Excerpt to read:
== Segment start ==

Studio album by Aim
- Released: 26 February 2002
- Studios: Speed Limit Studios; Grand Central Studios (Manchester, England); Unique Studios (New York, New York); Stephen Jones' house;
- Genres: Hip hop; trip hop; electronica;
- Length: 60:14
- Label: Grand Central
- Producer: Aim

Aim chronology
| Cold Water Music (1999) | Hinterland (2002) | Stars on 33 (2002) |

= Hinterland (Aim album) =

Hinterland is the second studio album by British musician Aim, released on 26 February 2002 by Grand Central Records.

The album spent one week on the UK Albums Chart at number 47.

== Segment end ==

Task instructions: Repeat the part of the Hinterland album text word for word, starting at "Hinterland is the" and ending at "at number 47.".

Input data:
== Segment start ==

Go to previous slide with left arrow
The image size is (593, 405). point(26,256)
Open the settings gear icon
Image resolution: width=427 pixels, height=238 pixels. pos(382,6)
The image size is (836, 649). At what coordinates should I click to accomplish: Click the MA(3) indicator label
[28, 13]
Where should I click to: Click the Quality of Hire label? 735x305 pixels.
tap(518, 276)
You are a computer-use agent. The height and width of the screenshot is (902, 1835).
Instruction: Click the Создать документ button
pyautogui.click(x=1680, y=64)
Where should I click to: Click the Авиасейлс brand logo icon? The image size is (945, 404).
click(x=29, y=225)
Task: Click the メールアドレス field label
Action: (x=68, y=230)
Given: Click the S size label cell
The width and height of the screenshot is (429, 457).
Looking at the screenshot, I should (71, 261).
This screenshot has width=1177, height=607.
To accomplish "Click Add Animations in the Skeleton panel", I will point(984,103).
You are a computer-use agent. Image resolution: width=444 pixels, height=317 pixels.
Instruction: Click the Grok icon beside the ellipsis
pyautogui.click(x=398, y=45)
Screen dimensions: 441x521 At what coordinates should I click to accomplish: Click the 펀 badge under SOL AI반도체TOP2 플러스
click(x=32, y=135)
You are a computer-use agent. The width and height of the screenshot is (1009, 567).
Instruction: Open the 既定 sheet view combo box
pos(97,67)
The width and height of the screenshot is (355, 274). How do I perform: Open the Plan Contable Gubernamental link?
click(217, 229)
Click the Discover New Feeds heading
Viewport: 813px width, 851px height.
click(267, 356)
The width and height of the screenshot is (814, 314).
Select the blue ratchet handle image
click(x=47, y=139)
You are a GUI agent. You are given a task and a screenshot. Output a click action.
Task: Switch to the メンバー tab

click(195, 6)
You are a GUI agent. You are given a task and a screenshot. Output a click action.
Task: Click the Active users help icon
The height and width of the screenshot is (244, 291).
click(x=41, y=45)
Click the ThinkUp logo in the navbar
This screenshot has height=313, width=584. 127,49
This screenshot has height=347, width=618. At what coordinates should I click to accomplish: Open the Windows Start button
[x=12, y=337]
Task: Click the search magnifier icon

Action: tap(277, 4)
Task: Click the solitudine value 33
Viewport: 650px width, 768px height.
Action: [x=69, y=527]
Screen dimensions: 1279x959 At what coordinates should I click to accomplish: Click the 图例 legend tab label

== Segment end ==

The completed task:
Hinterland is the second studio album by British musician Aim, released on 26 February 2002 by Grand Central Records.

The album spent one week on the UK Albums Chart at number 47.